■ WORK REQUEST ■
Please write out exactly the line containing "Open the project Twitter link" below and every line after it, through the last one, but leave out any pictures.

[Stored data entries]
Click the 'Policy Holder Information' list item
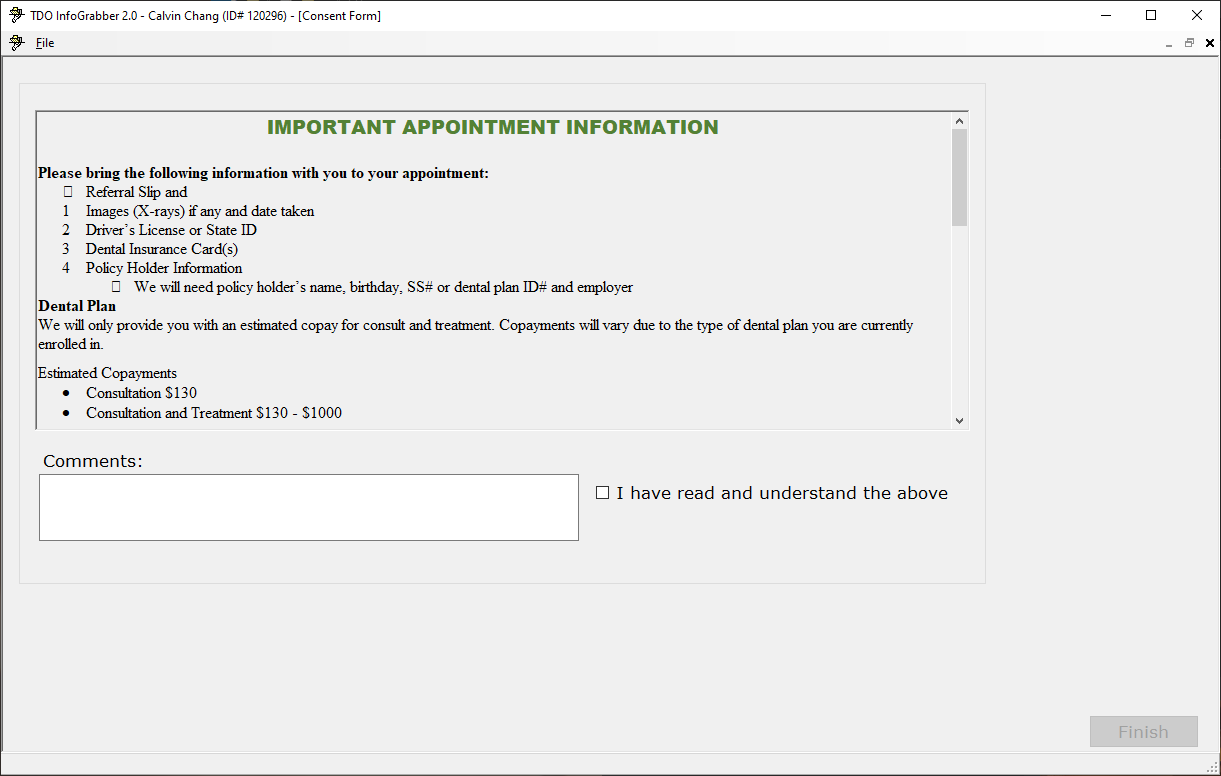1221x776 pixels. click(x=164, y=268)
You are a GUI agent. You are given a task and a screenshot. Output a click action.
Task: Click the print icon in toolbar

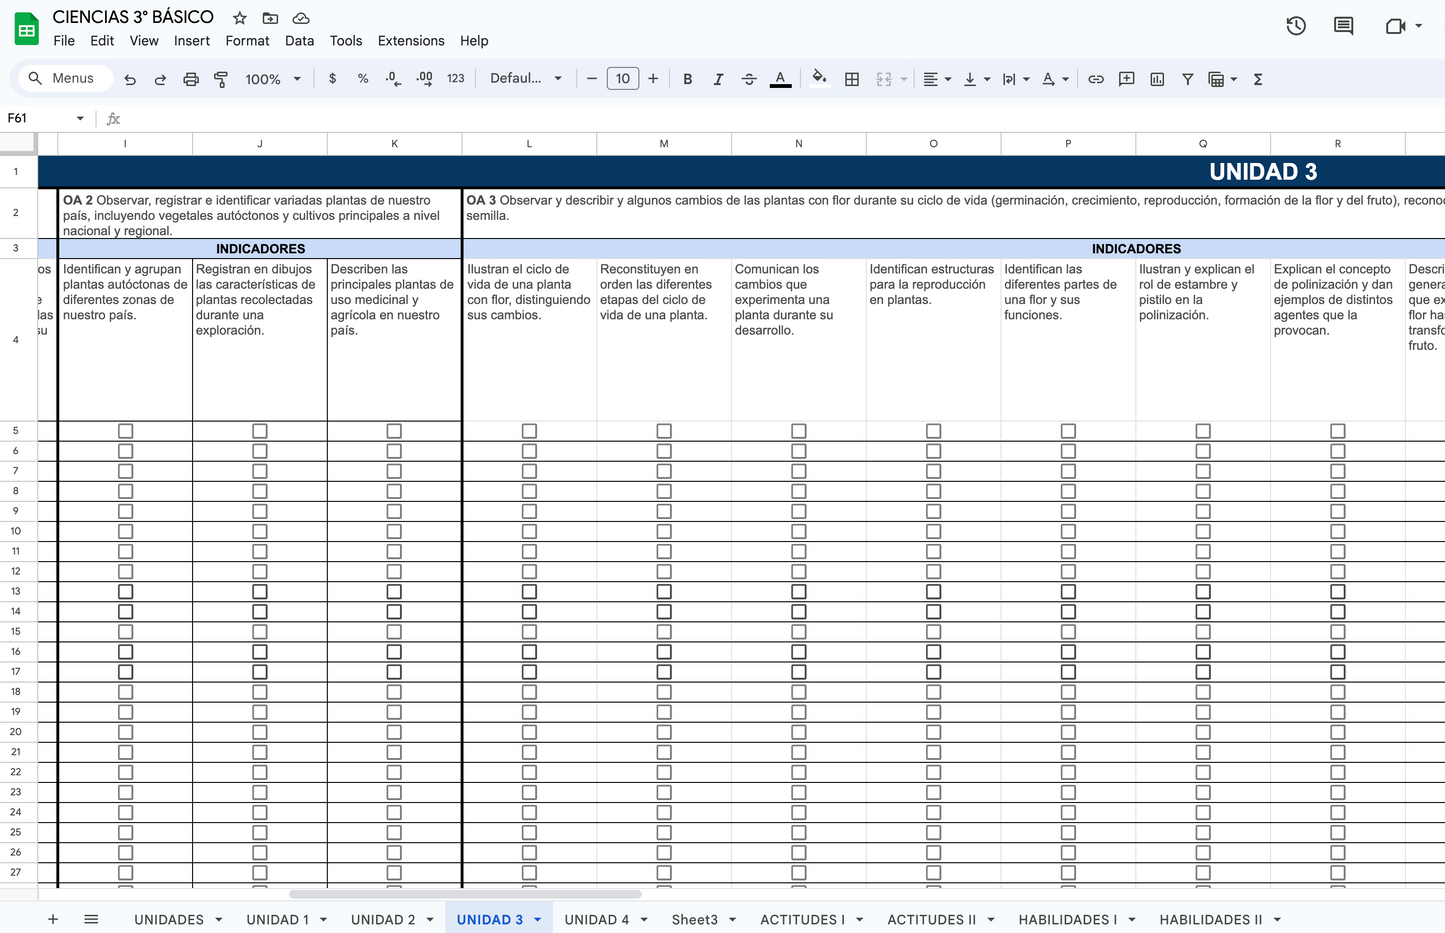(x=190, y=79)
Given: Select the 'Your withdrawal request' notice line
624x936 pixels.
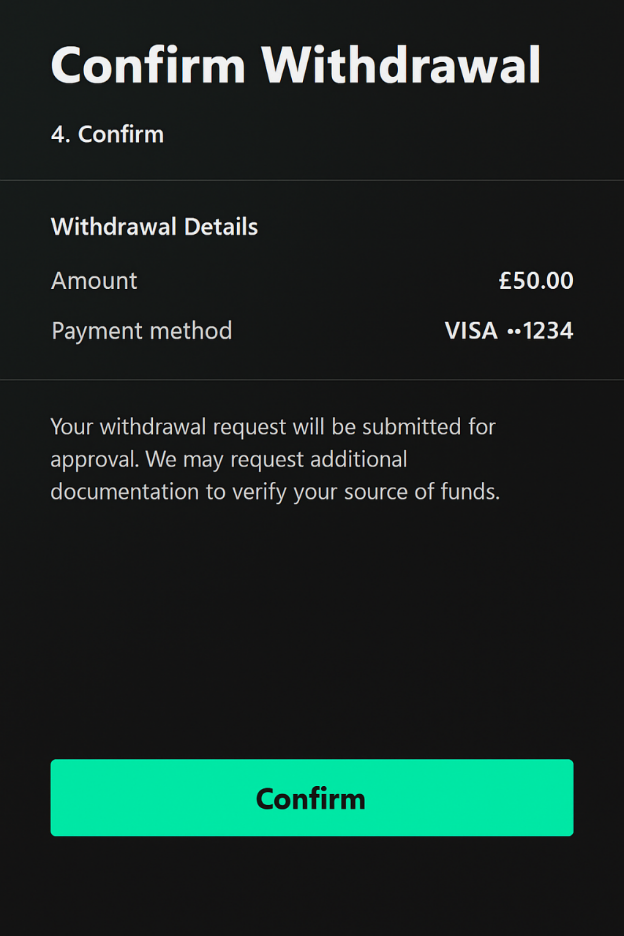Looking at the screenshot, I should click(273, 427).
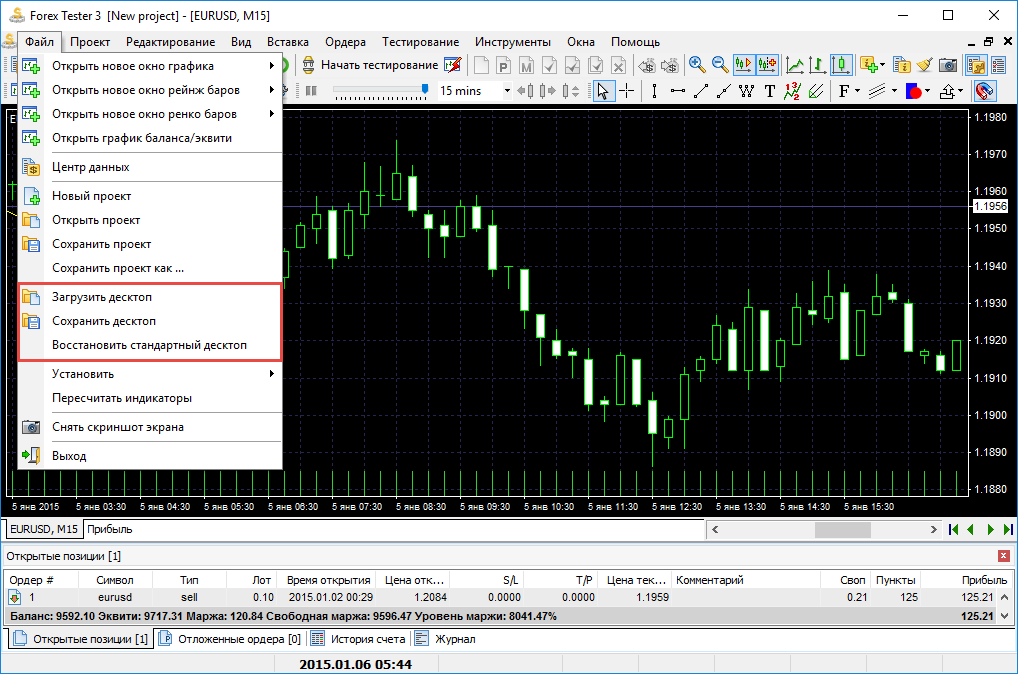Select the text label T tool
Image resolution: width=1018 pixels, height=674 pixels.
click(769, 91)
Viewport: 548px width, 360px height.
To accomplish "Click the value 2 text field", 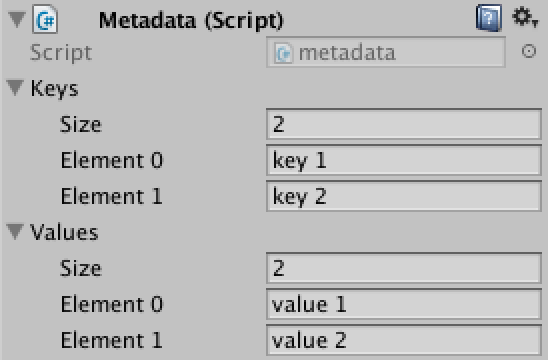I will point(404,340).
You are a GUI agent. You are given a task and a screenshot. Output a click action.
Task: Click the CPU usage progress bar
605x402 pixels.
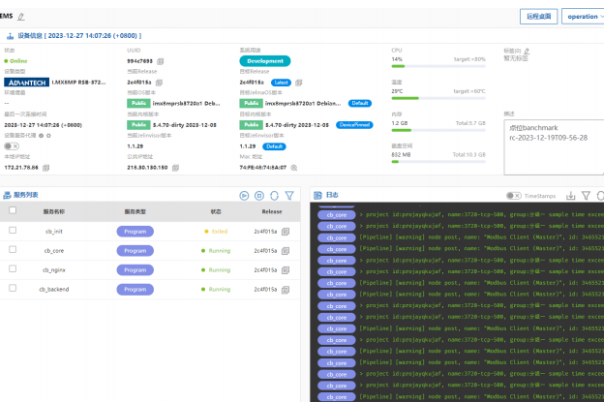[438, 68]
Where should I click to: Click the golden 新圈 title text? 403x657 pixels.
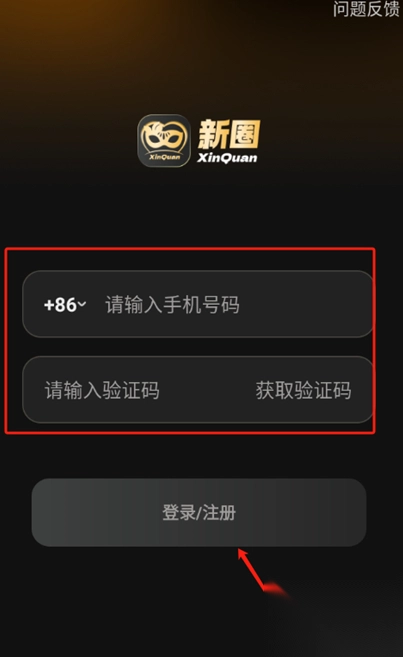point(229,134)
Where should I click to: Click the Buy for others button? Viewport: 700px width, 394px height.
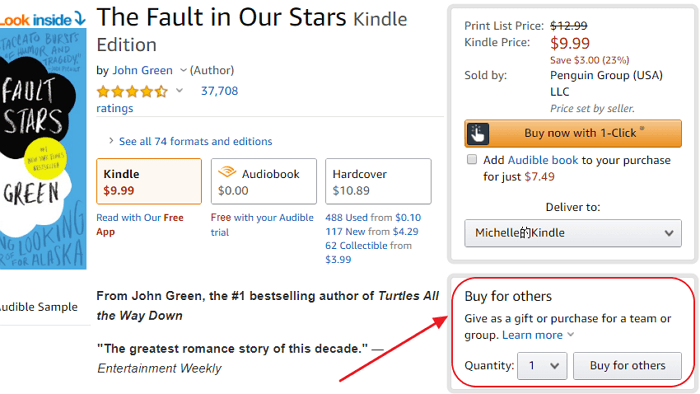[x=627, y=366]
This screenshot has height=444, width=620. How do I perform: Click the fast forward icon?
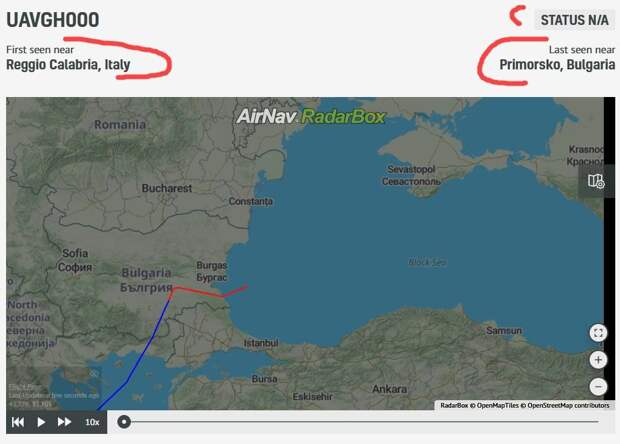64,422
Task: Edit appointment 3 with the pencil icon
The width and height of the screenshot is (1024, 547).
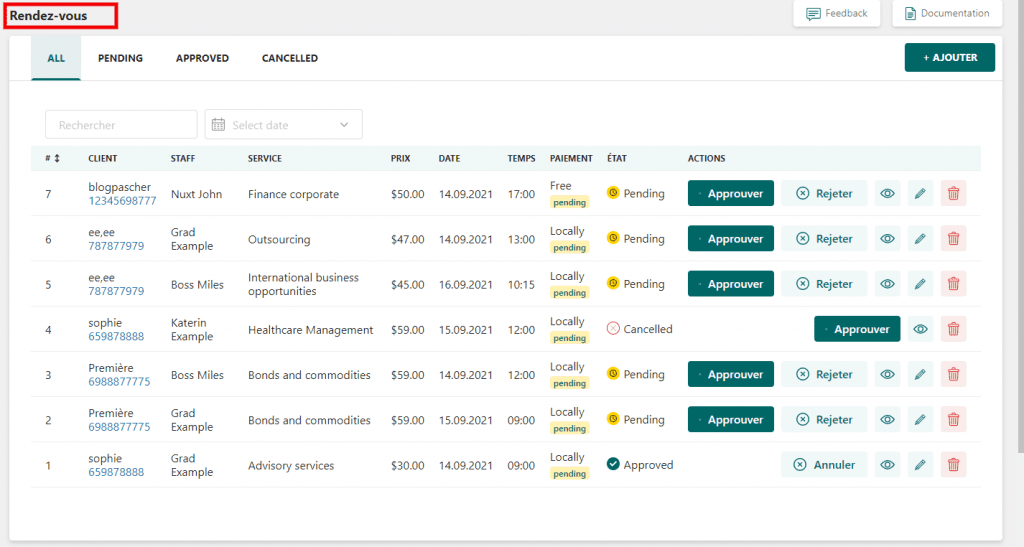Action: click(x=920, y=375)
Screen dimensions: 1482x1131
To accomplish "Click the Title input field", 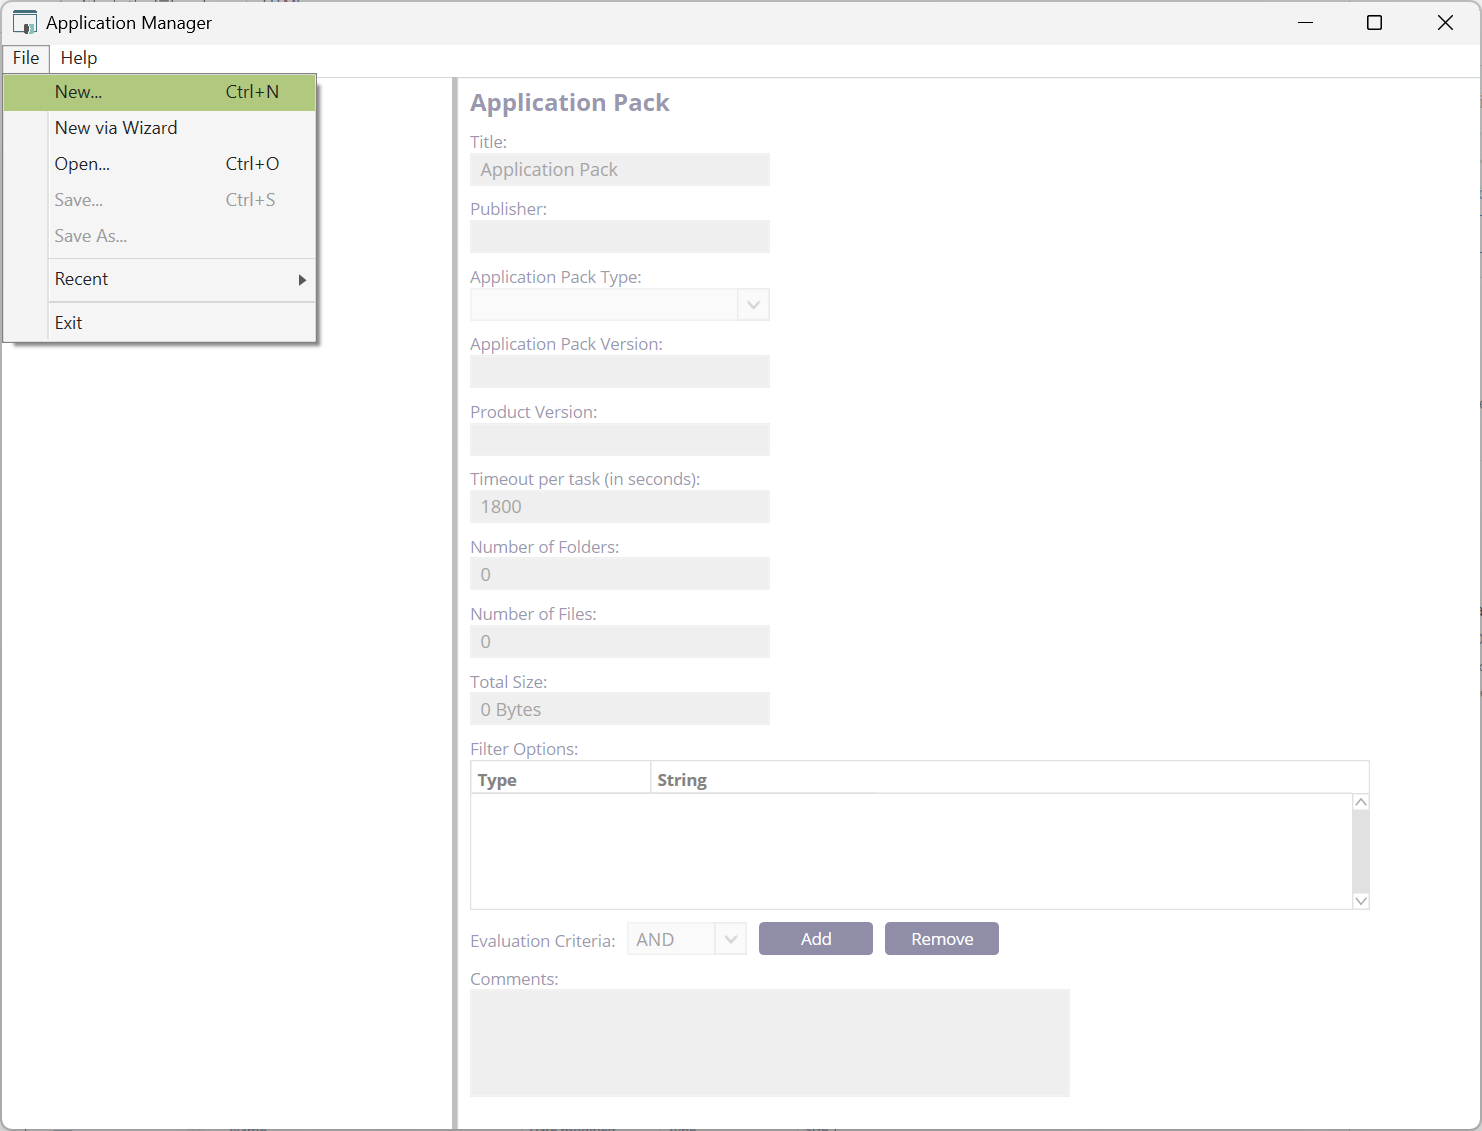I will [x=619, y=170].
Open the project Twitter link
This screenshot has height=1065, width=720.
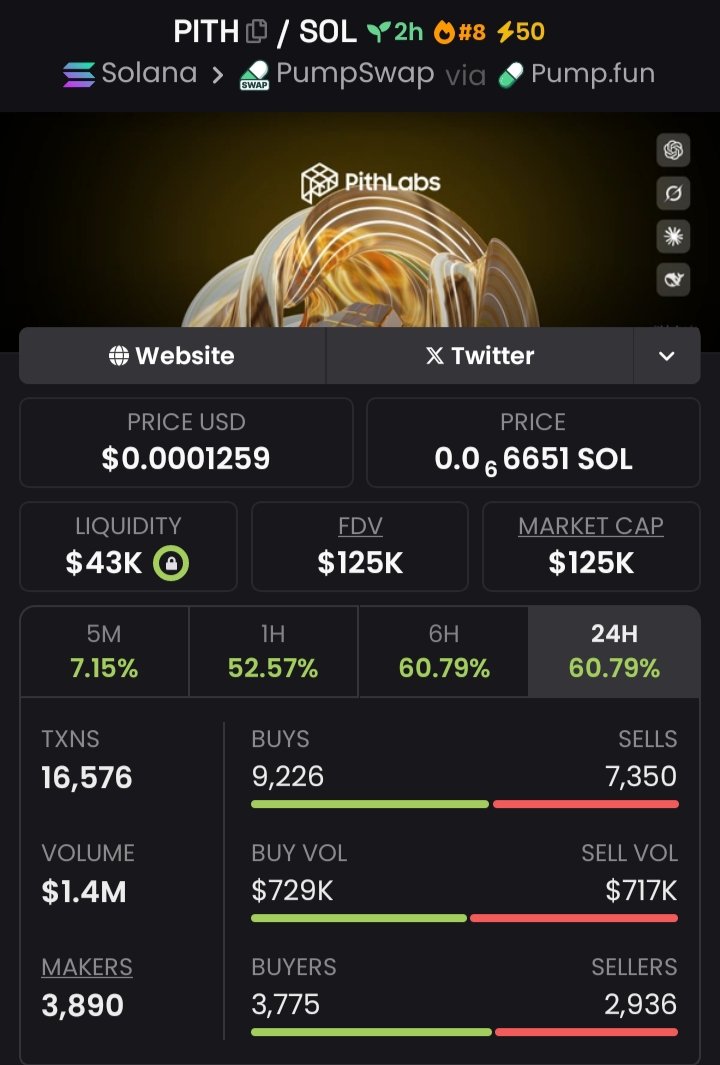(x=480, y=356)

■ OUTPUT ■
Open the project Twitter link
This screenshot has height=1065, width=720.
(x=480, y=356)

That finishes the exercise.